**What you have to do:**
Could you please retype all of the data below exactly?

• • • • •

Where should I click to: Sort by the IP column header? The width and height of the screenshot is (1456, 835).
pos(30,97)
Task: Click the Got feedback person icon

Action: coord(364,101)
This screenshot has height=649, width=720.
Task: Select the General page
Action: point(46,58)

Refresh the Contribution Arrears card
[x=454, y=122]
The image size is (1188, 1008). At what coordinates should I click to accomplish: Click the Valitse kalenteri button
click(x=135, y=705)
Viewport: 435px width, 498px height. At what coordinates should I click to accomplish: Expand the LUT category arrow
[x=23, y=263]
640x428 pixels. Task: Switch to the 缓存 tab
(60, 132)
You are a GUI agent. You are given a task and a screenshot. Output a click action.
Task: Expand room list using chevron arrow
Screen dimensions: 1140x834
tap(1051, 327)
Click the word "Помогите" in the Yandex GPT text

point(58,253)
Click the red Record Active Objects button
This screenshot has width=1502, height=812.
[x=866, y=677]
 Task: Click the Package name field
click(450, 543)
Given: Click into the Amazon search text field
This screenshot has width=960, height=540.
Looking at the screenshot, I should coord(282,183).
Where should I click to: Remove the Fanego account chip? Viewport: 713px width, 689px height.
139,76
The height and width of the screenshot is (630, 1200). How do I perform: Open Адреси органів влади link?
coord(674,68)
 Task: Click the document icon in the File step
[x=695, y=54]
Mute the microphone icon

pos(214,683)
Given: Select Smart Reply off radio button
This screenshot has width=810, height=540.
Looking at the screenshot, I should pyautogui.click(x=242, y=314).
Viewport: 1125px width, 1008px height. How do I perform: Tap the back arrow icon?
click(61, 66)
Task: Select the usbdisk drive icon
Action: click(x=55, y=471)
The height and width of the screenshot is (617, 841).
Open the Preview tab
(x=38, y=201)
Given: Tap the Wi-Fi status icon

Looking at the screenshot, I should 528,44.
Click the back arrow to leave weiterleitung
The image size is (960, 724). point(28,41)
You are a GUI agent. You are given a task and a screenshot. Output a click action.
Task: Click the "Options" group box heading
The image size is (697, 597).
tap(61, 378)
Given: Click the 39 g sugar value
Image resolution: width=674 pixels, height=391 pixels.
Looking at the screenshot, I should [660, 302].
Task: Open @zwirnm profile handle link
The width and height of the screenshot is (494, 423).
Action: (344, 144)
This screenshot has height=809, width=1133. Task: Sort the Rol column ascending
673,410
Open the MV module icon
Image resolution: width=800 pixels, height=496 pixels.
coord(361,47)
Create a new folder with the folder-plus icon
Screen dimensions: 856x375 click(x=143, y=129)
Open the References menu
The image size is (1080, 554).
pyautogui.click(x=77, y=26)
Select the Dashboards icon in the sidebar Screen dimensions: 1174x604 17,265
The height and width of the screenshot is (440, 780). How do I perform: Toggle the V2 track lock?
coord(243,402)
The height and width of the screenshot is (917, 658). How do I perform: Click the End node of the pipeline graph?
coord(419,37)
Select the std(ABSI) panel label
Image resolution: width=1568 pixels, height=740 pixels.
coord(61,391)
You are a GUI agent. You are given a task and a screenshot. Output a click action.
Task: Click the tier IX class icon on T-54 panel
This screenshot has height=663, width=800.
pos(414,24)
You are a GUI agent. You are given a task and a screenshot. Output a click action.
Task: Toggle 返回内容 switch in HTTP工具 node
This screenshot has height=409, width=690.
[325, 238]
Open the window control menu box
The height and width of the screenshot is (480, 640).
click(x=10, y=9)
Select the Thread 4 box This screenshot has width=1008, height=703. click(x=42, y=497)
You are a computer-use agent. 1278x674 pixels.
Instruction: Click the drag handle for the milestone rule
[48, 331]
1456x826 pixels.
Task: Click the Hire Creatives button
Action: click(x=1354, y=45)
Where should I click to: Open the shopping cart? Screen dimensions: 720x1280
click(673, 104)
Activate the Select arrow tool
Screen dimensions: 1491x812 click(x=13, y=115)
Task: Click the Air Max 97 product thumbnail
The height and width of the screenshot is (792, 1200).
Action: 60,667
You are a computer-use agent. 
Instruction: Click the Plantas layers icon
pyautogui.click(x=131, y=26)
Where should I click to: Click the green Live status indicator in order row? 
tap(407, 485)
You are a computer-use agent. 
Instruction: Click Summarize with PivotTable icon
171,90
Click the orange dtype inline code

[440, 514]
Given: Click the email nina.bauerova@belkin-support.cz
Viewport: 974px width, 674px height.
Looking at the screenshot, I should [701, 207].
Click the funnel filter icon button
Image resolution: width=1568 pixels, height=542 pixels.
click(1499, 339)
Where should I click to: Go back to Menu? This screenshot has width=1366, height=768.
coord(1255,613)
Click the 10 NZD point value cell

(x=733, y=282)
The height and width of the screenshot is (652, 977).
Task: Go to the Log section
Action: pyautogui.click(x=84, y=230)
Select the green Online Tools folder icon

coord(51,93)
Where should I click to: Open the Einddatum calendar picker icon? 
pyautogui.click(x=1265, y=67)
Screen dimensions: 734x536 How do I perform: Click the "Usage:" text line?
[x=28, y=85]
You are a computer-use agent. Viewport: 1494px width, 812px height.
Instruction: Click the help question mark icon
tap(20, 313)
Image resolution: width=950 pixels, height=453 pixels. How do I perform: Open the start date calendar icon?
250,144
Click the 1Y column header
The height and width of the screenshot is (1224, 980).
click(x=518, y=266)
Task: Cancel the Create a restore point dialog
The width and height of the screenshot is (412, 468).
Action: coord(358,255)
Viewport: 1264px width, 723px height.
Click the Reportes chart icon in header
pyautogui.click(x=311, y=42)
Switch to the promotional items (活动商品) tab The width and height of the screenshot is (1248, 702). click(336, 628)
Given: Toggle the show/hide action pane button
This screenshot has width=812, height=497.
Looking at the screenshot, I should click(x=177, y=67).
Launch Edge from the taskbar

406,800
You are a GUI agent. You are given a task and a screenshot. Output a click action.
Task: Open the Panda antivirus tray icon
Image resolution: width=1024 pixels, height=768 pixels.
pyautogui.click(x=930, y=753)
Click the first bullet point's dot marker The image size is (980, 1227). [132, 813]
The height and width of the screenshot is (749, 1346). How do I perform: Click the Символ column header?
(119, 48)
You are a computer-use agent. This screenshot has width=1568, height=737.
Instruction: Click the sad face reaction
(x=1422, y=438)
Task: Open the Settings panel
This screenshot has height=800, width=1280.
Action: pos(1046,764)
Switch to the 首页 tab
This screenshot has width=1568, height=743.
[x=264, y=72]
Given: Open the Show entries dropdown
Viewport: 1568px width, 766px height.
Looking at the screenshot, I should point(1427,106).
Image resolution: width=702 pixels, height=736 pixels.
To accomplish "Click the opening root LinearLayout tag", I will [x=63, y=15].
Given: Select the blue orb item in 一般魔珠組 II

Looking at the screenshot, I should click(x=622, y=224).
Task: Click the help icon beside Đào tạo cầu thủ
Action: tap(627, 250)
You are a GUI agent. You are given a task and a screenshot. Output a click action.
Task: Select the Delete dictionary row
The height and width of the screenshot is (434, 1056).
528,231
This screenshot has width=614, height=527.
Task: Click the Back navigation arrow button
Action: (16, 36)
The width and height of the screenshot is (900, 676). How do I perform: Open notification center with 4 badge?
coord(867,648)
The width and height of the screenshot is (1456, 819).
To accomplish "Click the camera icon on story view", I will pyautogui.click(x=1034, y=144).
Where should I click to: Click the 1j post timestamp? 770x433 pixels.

• • • • •

**Response box:**
Where should I click to: Sort by the IP column header? The width and height of the screenshot is (1456, 835).
pos(30,97)
Task: Click the Got feedback person icon

Action: coord(364,101)
This screenshot has height=649, width=720.
Task: Select the General page
Action: point(46,58)

Refresh the Contribution Arrears card
[x=454, y=122]
The image size is (1188, 1008). At what coordinates should I click to accomplish: Click the Valitse kalenteri button
click(x=135, y=705)
Viewport: 435px width, 498px height. At what coordinates should I click to accomplish: Expand the LUT category arrow
[x=23, y=263]
640x428 pixels. Task: Switch to the 缓存 tab
(60, 132)
You are a GUI agent. You are given a task and a screenshot. Output a click action.
Task: Expand room list using chevron arrow
Screen dimensions: 1140x834
tap(1051, 327)
Click the word "Помогите" in the Yandex GPT text

point(58,253)
Click the red Record Active Objects button
This screenshot has width=1502, height=812.
[x=866, y=677]
 Task: Click the Package name field
click(450, 543)
Given: Click into the Amazon search text field
This screenshot has width=960, height=540.
Looking at the screenshot, I should coord(282,183).
Where should I click to: Remove the Fanego account chip? Viewport: 713px width, 689px height.
139,76
The height and width of the screenshot is (630, 1200). How do I perform: Open Адреси органів влади link?
coord(674,68)
 Task: Click the document icon in the File step
[x=695, y=54]
Mute the microphone icon

pos(214,683)
Given: Select Smart Reply off radio button
This screenshot has width=810, height=540.
Looking at the screenshot, I should pyautogui.click(x=242, y=314).
Viewport: 1125px width, 1008px height. How do I perform: Tap the back arrow icon?
click(61, 66)
Task: Select the usbdisk drive icon
Action: click(x=55, y=471)
The height and width of the screenshot is (617, 841).
Open the Preview tab
(x=38, y=201)
Given: Tap the Wi-Fi status icon

Looking at the screenshot, I should 528,44.
Click the back arrow to leave weiterleitung
The image size is (960, 724). point(28,41)
You are a GUI agent. You are given a task and a screenshot. Output a click action.
Task: Click the "Options" group box heading
The image size is (697, 597).
tap(61, 378)
Given: Click the 39 g sugar value
Image resolution: width=674 pixels, height=391 pixels.
Looking at the screenshot, I should [660, 302].
Task: Open @zwirnm profile handle link
The width and height of the screenshot is (494, 423).
Action: (344, 144)
This screenshot has height=809, width=1133. Task: Sort the Rol column ascending
673,410
Open the MV module icon
Image resolution: width=800 pixels, height=496 pixels.
coord(361,47)
Create a new folder with the folder-plus icon
Screen dimensions: 856x375 click(x=143, y=129)
Open the References menu
The image size is (1080, 554).
pyautogui.click(x=77, y=26)
Select the Dashboards icon in the sidebar Screen dimensions: 1174x604 17,265
The height and width of the screenshot is (440, 780). How do I perform: Toggle the V2 track lock?
coord(243,402)
The height and width of the screenshot is (917, 658). How do I perform: Click the End node of the pipeline graph?
coord(419,37)
Select the std(ABSI) panel label
Image resolution: width=1568 pixels, height=740 pixels.
coord(61,391)
You are a GUI agent. You are given a task and a screenshot. Output a click action.
Task: Click the tier IX class icon on T-54 panel
This screenshot has height=663, width=800.
pos(414,24)
You are a GUI agent. You are given a task and a screenshot. Output a click action.
Task: Toggle 返回内容 switch in HTTP工具 node
This screenshot has height=409, width=690.
[325, 238]
Open the window control menu box
The height and width of the screenshot is (480, 640).
click(x=10, y=9)
Select the Thread 4 box This screenshot has width=1008, height=703. click(x=42, y=497)
You are a computer-use agent. 1278x674 pixels.
Instruction: Click the drag handle for the milestone rule
[48, 331]
1456x826 pixels.
Task: Click the Hire Creatives button
Action: click(x=1354, y=45)
Where should I click to: Open the shopping cart? Screen dimensions: 720x1280
click(673, 104)
Activate the Select arrow tool
Screen dimensions: 1491x812 click(x=13, y=115)
Task: Click the Air Max 97 product thumbnail
The height and width of the screenshot is (792, 1200).
Action: 60,667
You are a computer-use agent. 
Instruction: Click the Plantas layers icon
pyautogui.click(x=131, y=26)
Where should I click to: Click the green Live status indicator in order row? 
tap(407, 485)
You are a computer-use agent. 
Instruction: Click Summarize with PivotTable icon
171,90
Click the orange dtype inline code

[440, 514]
Given: Click the email nina.bauerova@belkin-support.cz
Viewport: 974px width, 674px height.
Looking at the screenshot, I should [701, 207].
Click the funnel filter icon button
Image resolution: width=1568 pixels, height=542 pixels.
click(1499, 339)
Where should I click to: Go back to Menu? This screenshot has width=1366, height=768.
coord(1255,613)
Click the 10 NZD point value cell

(x=733, y=282)
The height and width of the screenshot is (652, 977).
Task: Go to the Log section
Action: pyautogui.click(x=84, y=230)
Select the green Online Tools folder icon

coord(51,93)
Where should I click to: Open the Einddatum calendar picker icon? 
pyautogui.click(x=1265, y=67)
Screen dimensions: 734x536 How do I perform: Click the "Usage:" text line?
[x=28, y=85]
You are a computer-use agent. Viewport: 1494px width, 812px height.
Instruction: Click the help question mark icon
tap(20, 313)
Image resolution: width=950 pixels, height=453 pixels. How do I perform: Open the start date calendar icon?
250,144
Click the 1Y column header
The height and width of the screenshot is (1224, 980).
click(x=518, y=266)
Task: Cancel the Create a restore point dialog
The width and height of the screenshot is (412, 468).
Action: coord(358,255)
Viewport: 1264px width, 723px height.
Click the Reportes chart icon in header
pyautogui.click(x=311, y=42)
Switch to the promotional items (活动商品) tab The width and height of the screenshot is (1248, 702). click(336, 628)
Given: Toggle the show/hide action pane button
This screenshot has width=812, height=497.
Looking at the screenshot, I should click(x=177, y=67).
Launch Edge from the taskbar

406,800
You are a GUI agent. You are given a task and a screenshot. Output a click action.
Task: Open the Panda antivirus tray icon
Image resolution: width=1024 pixels, height=768 pixels.
pyautogui.click(x=930, y=753)
Click the first bullet point's dot marker The image size is (980, 1227). [132, 813]
The height and width of the screenshot is (749, 1346). How do I perform: Click the Символ column header?
(119, 48)
You are a computer-use agent. This screenshot has width=1568, height=737.
Instruction: Click the sad face reaction
(x=1422, y=438)
Task: Open the Settings panel
This screenshot has height=800, width=1280.
Action: pos(1046,764)
Switch to the 首页 tab
This screenshot has width=1568, height=743.
[x=264, y=72]
Given: Open the Show entries dropdown
Viewport: 1568px width, 766px height.
Looking at the screenshot, I should point(1427,106).
Image resolution: width=702 pixels, height=736 pixels.
To accomplish "Click the opening root LinearLayout tag", I will [x=63, y=15].
Given: Select the blue orb item in 一般魔珠組 II

Looking at the screenshot, I should click(x=622, y=224).
Task: Click the help icon beside Đào tạo cầu thủ
Action: tap(627, 250)
You are a GUI agent. You are given a task and a screenshot. Output a click action.
Task: Select the Delete dictionary row
The height and width of the screenshot is (434, 1056).
528,231
This screenshot has width=614, height=527.
Task: Click the Back navigation arrow button
Action: (16, 36)
The width and height of the screenshot is (900, 676). How do I perform: Open notification center with 4 badge?
coord(867,648)
The width and height of the screenshot is (1456, 819).
To accomplish "Click the camera icon on story view", I will pyautogui.click(x=1034, y=144).
Where should I click to: Click the 1j post timestamp? 770x433 pixels.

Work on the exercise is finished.